Stéphane Gachet

Bedat, modèle No3. © Bedat
Baselworld, hall of dreams. Bedat n'a pas retrouvé l'entrée de la salle de prestige de la foire bâloise. Boucheron, proclamé horloger par PPR, a pris sa place, rappelant que la marque genevoise est désormais en mains malaisiennes. A quelques centaines de mètres, Bedat a pourtant trouvé un baptistère plus visible encore pour signer un virage très surveillé. Les Pythie du secteur n'ont jamais donné cher de la marque. Mais elle a ses adeptes. Son ADN presque exclusivement féminin passe même pour l'alternative à Cartier dans la petite cour de la joaillerie horlogère. Le départ brutal du controversé William Devine et le rachat de la marque bancale de Gucci par le distributeur malaisien Luxury Concepts, a pourtant fini par calmer les esprits. La crédibilité du nouveau propriétaire aurait même un effet rassurant sur les détaillants. «Avec Gucci, nous avions l'assise financière. Avec Luxury Concepts, nous avons gagné un spécialiste du métier.» Plus certainement, la marque a pris l'un des plus important tournant de sa presque quinzaine d'années d'existence.
Aucune rupture en vue
A l'interne, le temps n'est toutefois pas à la rupture. Bien au contraire. La douzaine de collaborateurs sont restés en poste. La collection garde ses lignes. Seule la partie dirigeante a changé. Et encore. L'acquéreur a placé une tête sur mesure: Viviane Fankhauser. L'esprit tranchant à la française et la rigueur suisse-alémanique, elle préside en réalité depuis 2007 à la destinée de Bedat en qualité de consultante. Elle en a refondu la collection. Elle compte désormais renforcer le concept d'origine, le patrimoine et le positionnement prix. Et elle vient juste de renoncer à sa liberté pour l'amour du produit. Avec une recette: «Appliquer une stratégie, rester conséquent et s'effacer devant la marque.» Un postulat certainement anticyclique. Résumant en tout cas plusieurs décennies de pratique, notamment au service de Nicolas Hayek ou Dominique Perrin, âme de Richemont.

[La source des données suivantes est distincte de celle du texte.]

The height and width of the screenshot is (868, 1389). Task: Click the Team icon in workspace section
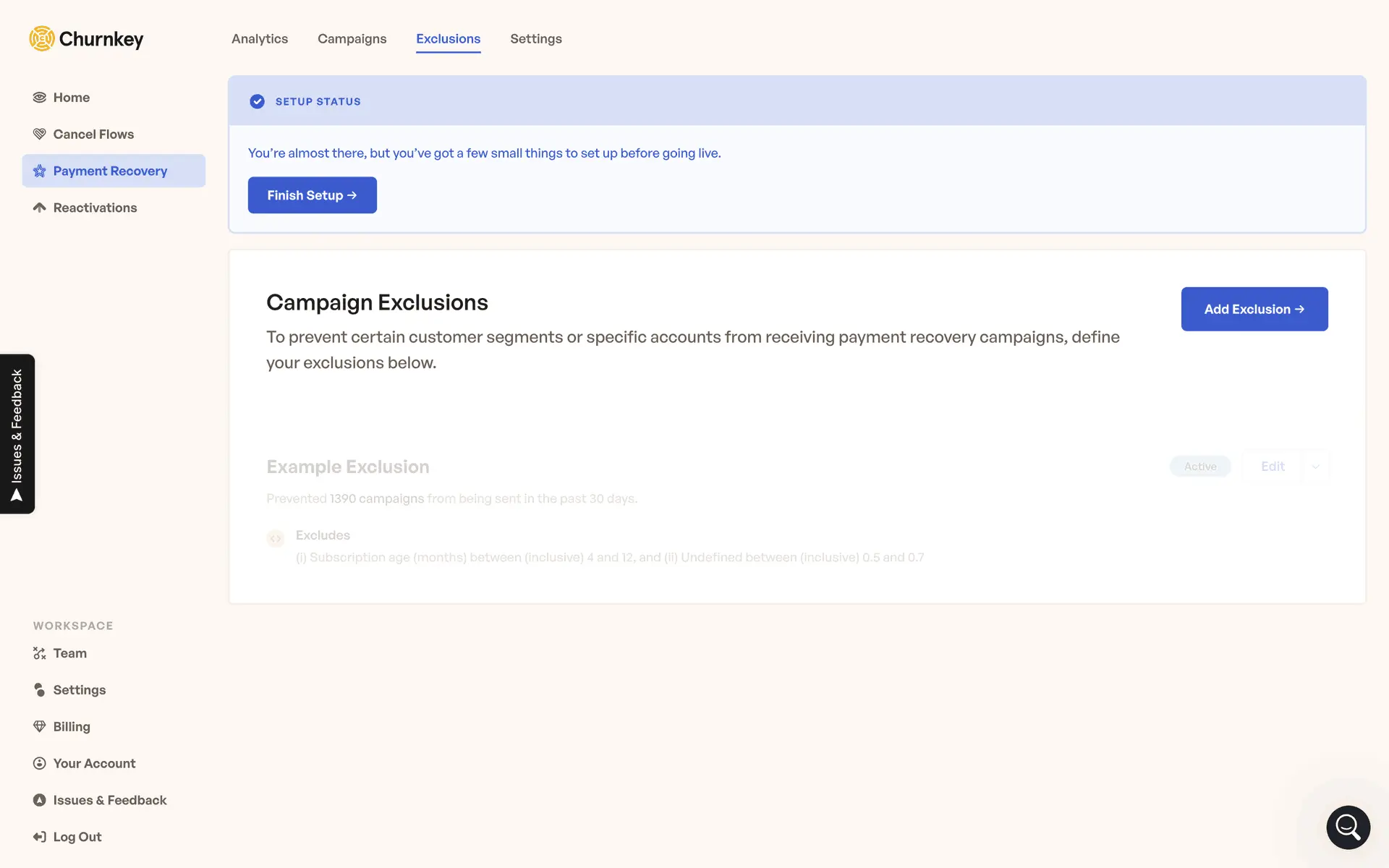point(40,653)
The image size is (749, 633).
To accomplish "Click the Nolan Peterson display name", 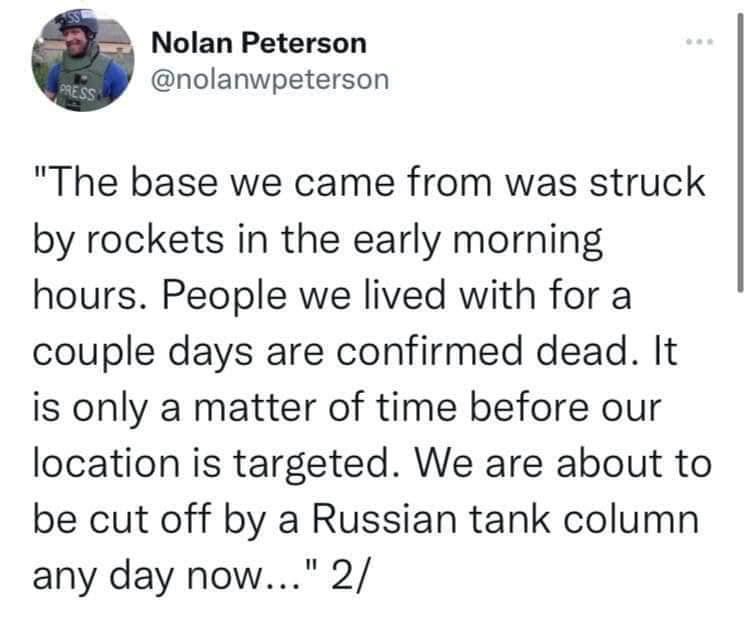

L'esprit de famille retrouvé, Bedat se présente à Baselworld sans véritable nouveauté. Juste quelques animations de séries existantes, comme beaucoup de maisons cette année. Comme la plupart des autres acteurs, la maison n'accorde qu'un crédit limité aux intentions de façade des acheteurs présents cette année. Les vrais objectifs ne sont d'ailleurs pas faits de chiffres: compléter l'équilibre mondial et revenir doucement en Europe.